A pediatra Kátia Semeghini Caputo, especialista no diagnóstico do transtorno, explica que o exame clínico precisa ser minucioso. “Autismo não tem um marcador biológico. Existem muitos estudos, mas nenhum marcador do transtorno do espectro autista. Para conseguir fechar um diagnóstico, principalmente para as crianças que são leves e moderadas, é necessário fazer testes que demoram uma hora e meia, duas horas. Às vezes, você precisa de uma equipe para fazer isso: um neurologista, um otorrinolaringologista, um oftalmologista, que tenham condição de descartar outras patologias que possam estar prejudicando o desenvolvimento desta criança”, salienta.

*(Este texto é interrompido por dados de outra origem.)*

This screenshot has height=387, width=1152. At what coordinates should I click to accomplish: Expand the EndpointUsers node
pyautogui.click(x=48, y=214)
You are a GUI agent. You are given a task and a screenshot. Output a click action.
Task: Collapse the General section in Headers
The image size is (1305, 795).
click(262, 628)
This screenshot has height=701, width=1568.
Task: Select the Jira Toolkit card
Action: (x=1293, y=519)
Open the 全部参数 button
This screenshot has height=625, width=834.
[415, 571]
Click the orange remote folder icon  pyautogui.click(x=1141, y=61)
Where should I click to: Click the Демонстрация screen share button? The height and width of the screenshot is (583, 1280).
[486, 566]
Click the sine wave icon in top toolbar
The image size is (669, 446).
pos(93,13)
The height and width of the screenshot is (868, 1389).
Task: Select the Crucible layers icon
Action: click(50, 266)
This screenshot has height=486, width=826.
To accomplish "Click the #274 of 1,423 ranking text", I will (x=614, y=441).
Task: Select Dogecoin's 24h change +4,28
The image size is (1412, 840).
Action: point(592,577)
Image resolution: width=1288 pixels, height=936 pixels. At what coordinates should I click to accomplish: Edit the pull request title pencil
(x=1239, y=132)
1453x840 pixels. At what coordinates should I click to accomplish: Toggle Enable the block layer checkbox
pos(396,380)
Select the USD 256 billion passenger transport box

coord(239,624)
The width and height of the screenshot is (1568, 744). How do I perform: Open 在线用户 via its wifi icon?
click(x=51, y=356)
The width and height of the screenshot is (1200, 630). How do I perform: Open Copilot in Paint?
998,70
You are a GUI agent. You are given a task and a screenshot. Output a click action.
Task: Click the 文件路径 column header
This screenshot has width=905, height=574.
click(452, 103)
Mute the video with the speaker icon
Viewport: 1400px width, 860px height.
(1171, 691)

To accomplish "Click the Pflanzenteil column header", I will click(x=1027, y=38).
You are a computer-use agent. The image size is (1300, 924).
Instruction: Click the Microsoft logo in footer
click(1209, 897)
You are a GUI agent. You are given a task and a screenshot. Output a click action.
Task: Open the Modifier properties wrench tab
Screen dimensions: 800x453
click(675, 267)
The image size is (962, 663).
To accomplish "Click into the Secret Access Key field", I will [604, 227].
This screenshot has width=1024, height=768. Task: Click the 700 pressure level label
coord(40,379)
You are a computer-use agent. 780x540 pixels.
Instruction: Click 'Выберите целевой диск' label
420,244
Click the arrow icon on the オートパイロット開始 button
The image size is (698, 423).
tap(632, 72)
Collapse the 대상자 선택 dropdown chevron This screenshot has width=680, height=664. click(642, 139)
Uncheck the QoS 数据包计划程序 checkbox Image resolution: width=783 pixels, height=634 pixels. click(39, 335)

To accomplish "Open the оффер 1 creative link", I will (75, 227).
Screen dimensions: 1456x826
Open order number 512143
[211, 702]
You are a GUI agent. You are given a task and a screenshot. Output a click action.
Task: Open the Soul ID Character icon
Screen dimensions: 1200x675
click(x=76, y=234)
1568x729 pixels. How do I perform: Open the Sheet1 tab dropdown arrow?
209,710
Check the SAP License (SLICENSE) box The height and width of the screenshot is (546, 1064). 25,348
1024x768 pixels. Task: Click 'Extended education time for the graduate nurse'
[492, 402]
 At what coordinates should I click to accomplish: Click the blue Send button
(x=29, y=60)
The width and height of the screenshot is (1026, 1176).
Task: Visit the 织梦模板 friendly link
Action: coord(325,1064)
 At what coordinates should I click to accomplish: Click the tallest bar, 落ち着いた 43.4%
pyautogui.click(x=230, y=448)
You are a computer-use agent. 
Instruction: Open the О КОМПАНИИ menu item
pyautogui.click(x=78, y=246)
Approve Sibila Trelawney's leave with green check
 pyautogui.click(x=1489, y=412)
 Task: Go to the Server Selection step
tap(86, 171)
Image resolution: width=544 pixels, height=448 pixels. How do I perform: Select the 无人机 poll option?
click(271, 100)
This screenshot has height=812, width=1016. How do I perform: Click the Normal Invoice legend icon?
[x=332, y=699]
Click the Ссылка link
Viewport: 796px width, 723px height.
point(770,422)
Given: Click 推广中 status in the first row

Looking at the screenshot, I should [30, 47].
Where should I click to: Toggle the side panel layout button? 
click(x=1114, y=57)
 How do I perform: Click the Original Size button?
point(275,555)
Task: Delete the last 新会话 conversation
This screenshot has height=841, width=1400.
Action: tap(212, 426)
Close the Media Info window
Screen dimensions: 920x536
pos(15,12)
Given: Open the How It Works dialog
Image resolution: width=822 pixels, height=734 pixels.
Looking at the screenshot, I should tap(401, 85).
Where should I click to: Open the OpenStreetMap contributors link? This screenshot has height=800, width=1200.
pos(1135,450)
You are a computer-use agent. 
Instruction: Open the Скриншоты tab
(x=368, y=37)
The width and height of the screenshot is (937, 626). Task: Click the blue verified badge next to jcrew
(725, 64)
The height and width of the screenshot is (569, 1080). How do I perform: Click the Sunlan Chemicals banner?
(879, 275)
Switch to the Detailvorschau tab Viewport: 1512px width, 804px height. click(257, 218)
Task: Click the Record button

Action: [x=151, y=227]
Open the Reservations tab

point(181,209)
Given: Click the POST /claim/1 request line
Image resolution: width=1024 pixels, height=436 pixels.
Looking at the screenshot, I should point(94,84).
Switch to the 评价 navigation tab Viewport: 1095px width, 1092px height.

Além disso, é importante que todos os profissionais envolvidos em atividades com crianças tenham o conhecimento básico para identificar e lidar com o autista. “Na escola, a maioria das professoras não sabe lidar. Aí, começa a reparar que a criança fica isolada em um canto”, pontua Savi. Caputo destaca que a Afapab também atua nesta frente. “Fazemos orientações para professores e até para escolas de fora de Bauru que vêm nos procurar”, comenta.
O objetivo de informar é que nenhuma criança autista precise esperar chegar à idade escolar para “descobrir” que tem o transtorno. “Estamos tentando divulgar porque a criança com menos de um ano, se for mesmo autista, já apresenta alguns comportamentos característicos”, acentua Savi. “Se o pediatra tiver um preparo para dar valor ao que a mãe fala, pode ajudar no diagnóstico precoce. E os pais precisam não ter medo de perceber. Isso pode ajudar estas crianças”, conclui Caputo.
Manifestação no dia 2 de abril
A Afapab vai promover no dia 2 de abril, data mundial de conscientização de autismo uma caminhada na avenida Getúlio Vargas, em Bauru. O evento tem saída marcada para a Praça Euflávio G. de Carvalho, em frente à Polícia Federal. Os participantes seguirão no sentido Altos da Cidade até o final da avenida e retornam ao ponto de partida.
A manifestação está agendada para ter início às 18h e a organização pede aos participantes que vistam azul, a cor do autismo, e revela que haverá distribuição de panfletos informativos.